Oddball note: the SMP setting is in the soc layer and not arch, even
though I think it would be better there.  We don't actually have a
per-arch defconfig file included by kconfig.

Signed-off-by: Andy Ross <andrew.j.ross@intel.com>
2019-03-13 19:15:20 +01:00
Kumar Gala 1f79491ecf boards: x86_64: qemu_x86_64: Remove board.h
board.h shouldn't be needed and the file has no contents.

Signed-off-by: Kumar Gala <kumar.gala@linaro.org>
2019-02-19 08:29:28 -06:00
Anas Nashif 3d7445bc36 boards: qemu_x86_64 can be built with host compiler
Mark this board as supported with the host toolchain variant.
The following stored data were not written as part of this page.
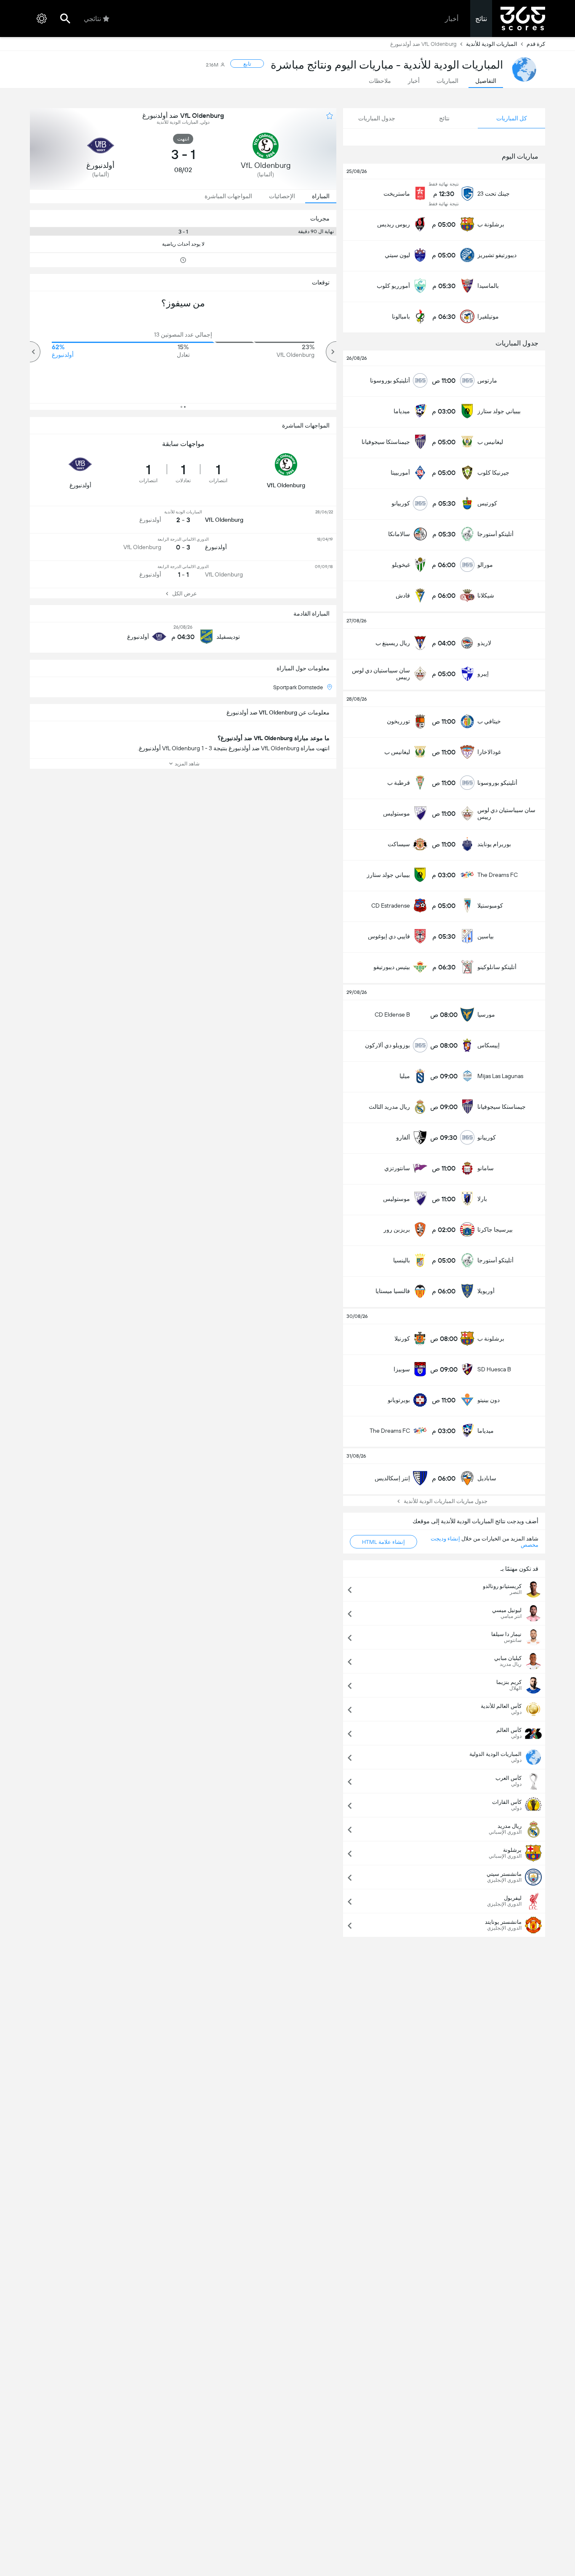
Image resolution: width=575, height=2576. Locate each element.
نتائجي (92, 19)
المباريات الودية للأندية (491, 44)
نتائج (481, 19)
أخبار (451, 19)
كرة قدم (536, 44)
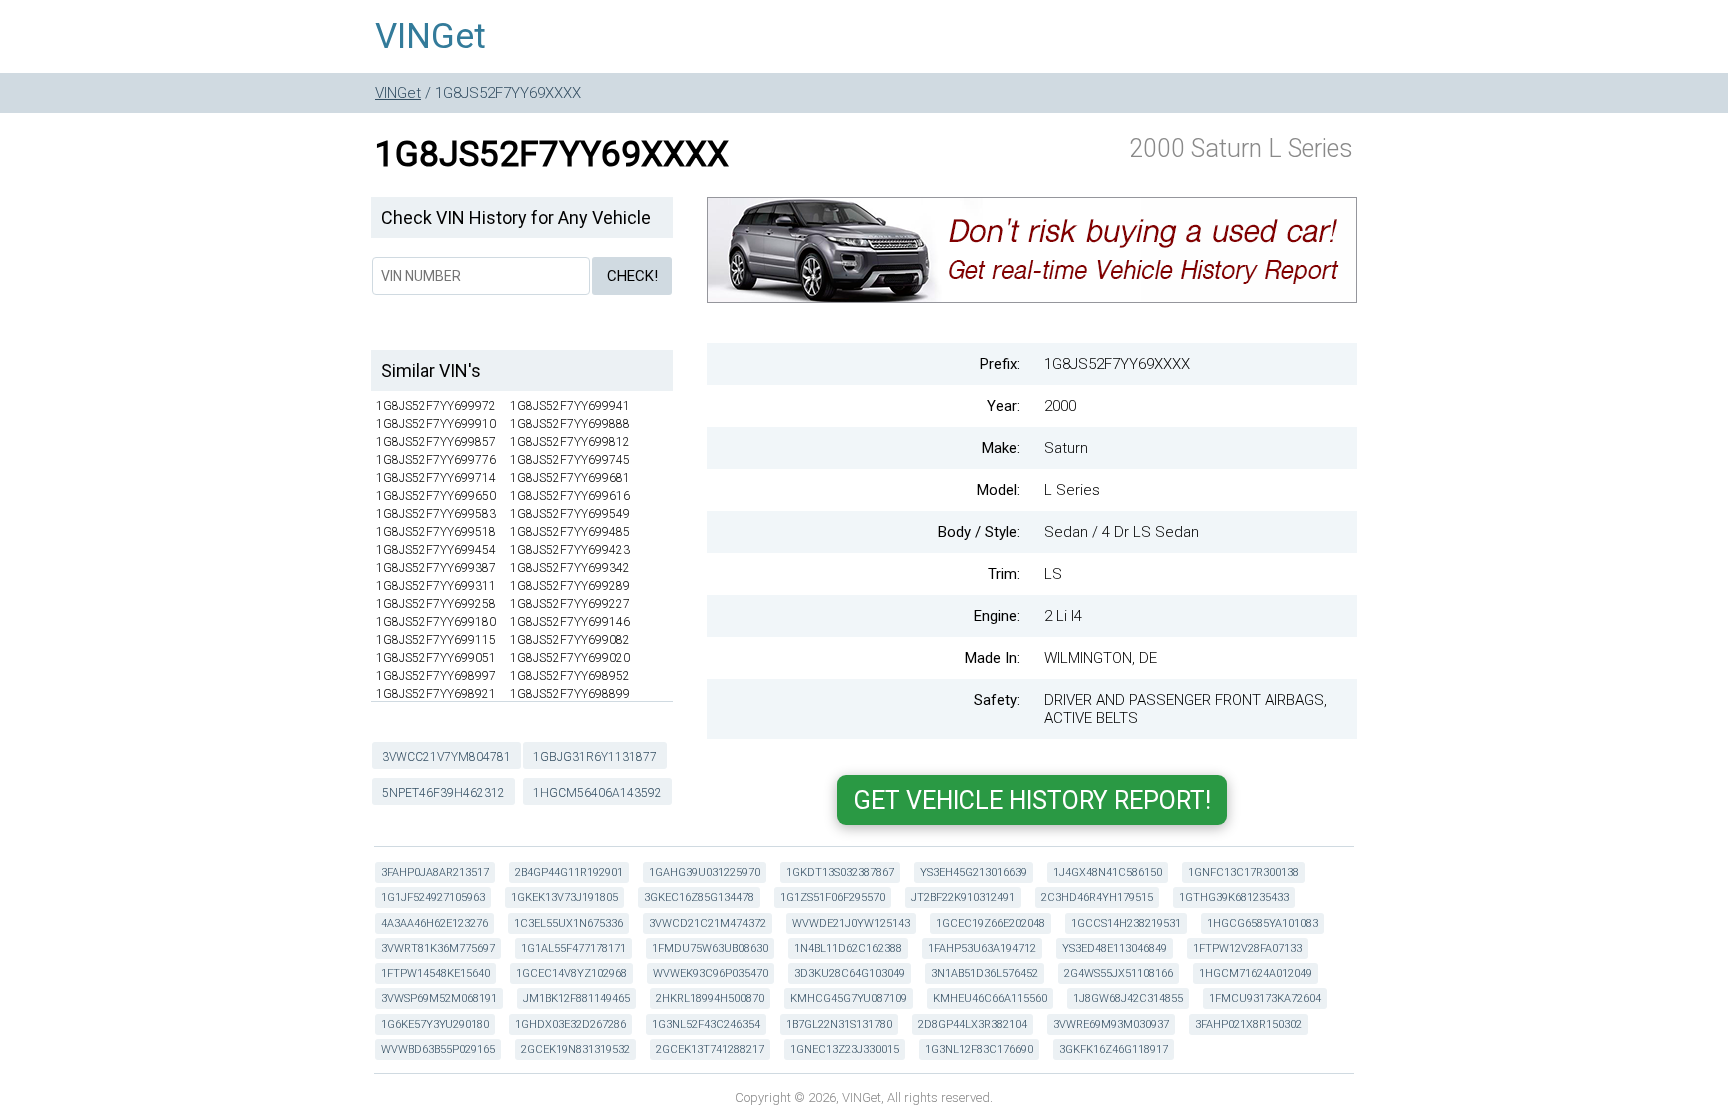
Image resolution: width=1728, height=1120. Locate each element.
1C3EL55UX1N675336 (568, 923)
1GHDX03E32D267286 (570, 1024)
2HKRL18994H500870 (710, 998)
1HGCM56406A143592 (597, 793)
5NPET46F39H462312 (443, 793)
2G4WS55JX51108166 (1118, 973)
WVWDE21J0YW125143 (851, 923)
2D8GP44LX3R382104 (972, 1024)
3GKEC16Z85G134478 (699, 897)
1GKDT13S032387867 (840, 872)
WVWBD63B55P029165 (438, 1049)
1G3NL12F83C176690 (979, 1049)
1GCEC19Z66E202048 (990, 923)
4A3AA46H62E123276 (434, 923)
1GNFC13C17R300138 (1243, 872)
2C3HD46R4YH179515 (1097, 897)
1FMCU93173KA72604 (1265, 998)
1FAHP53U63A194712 (982, 948)
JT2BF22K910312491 (963, 897)
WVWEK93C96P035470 (710, 973)
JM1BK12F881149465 (576, 998)
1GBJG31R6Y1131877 (595, 757)
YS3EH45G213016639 (973, 872)
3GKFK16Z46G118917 (1113, 1049)
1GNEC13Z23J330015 (844, 1049)
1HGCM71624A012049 (1255, 973)
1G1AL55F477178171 (573, 948)
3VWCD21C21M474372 (707, 923)
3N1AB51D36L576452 (984, 973)
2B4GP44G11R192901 (569, 872)
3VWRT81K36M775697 (438, 948)
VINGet (430, 36)
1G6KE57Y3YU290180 (435, 1024)
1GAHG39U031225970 (704, 872)
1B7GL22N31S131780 (839, 1024)
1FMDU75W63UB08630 (710, 948)
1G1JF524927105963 (433, 897)
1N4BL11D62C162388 (848, 948)
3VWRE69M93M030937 (1111, 1024)
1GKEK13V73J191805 (564, 897)
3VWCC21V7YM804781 (446, 757)
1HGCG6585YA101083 (1262, 923)
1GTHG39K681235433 (1234, 897)
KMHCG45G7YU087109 (848, 998)
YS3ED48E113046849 (1114, 948)
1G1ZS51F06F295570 (832, 897)
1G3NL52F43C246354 (706, 1024)
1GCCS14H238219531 (1126, 923)
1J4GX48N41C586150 (1107, 872)
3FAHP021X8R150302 (1248, 1024)
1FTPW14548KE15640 (435, 973)
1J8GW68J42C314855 (1128, 998)
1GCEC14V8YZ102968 (571, 973)
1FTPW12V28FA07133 (1247, 948)
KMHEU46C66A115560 (990, 998)
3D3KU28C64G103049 (849, 973)
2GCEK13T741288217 (710, 1049)
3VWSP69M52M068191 (439, 998)
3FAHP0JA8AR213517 (435, 872)
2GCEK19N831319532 (575, 1049)
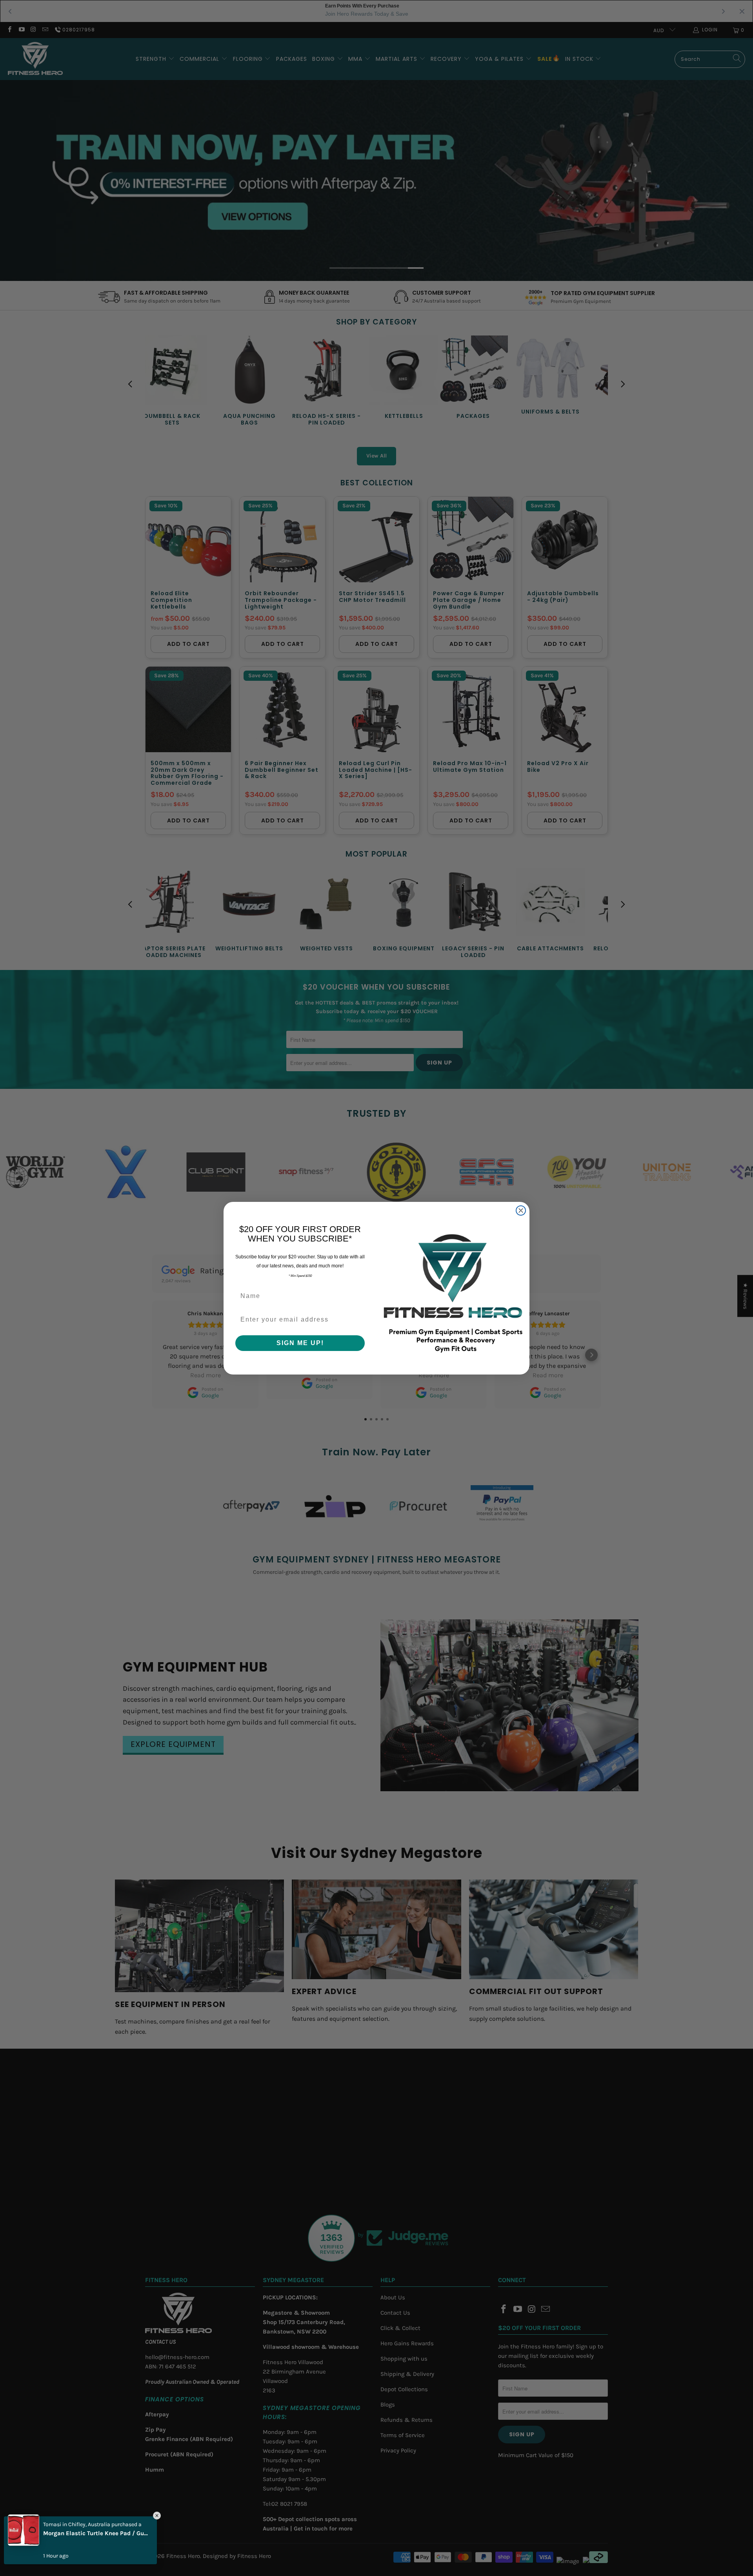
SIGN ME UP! (300, 1343)
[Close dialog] (521, 1210)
Signed-off-by: Anas Nashif <anas.nashif@intel.com>
2019-02-10 11:57:17 -06:00
Andy Ross b69d0da82d arch/x86_64: New architecture added
This patch adds a x86_64 architecture and qemu_x86_64 board to Zephyr.
Only the basic architecture support needed to run 64 bit code is
added; no drivers are added, though a low-level console exists and is
wired to printk().

The support is built on top of a "X86 underkernel" layer, which can be
built in isolation as a unit test on a Linux host.

Limitations:

+ Right now the SDK lacks an x86_64 toolchain.  The build will fall
  back to a host toolchain if it finds no cross compiler defined,
  which is tested to work on gcc 8.2.1 right now.

+ No x87/SSE/AVX usage is allowed.  This is a stronger limitation than
  other architectures where the instructions work from one thread even
  if the context switch code doesn't support it.  We are passing
  -no-sse to prevent gcc from automatically generating SSE
  instructions for non-floating-point purposes, which has the side
  effect of changing the ABI.  Future work to handle the FPU registers
  will need to be combined with an "application" ABI distinct from the
  kernel one (or just to require USERSPACE).

+ Paging is enabled (it has to be in long mode), but is a 1:1 mapping
  of all memory.  No MMU/USERSPACE support yet.

+ We are building with -mno-red-zone for stack size reasons, but this
  is a valuable optimization.  Enabling it requires automatic stack
  switching, which requires a TSS, which means it has to happen after
  MMU support.

+ The OS runs in 64 bit mode, but for compatibility reasons is
  compiled to the 32 bit "X32" ABI.  So while the full 64 bit
  registers and instruction set are available, C pointers are 32 bits
  long and Zephyr is constrained to run in the bottom 4G of memory.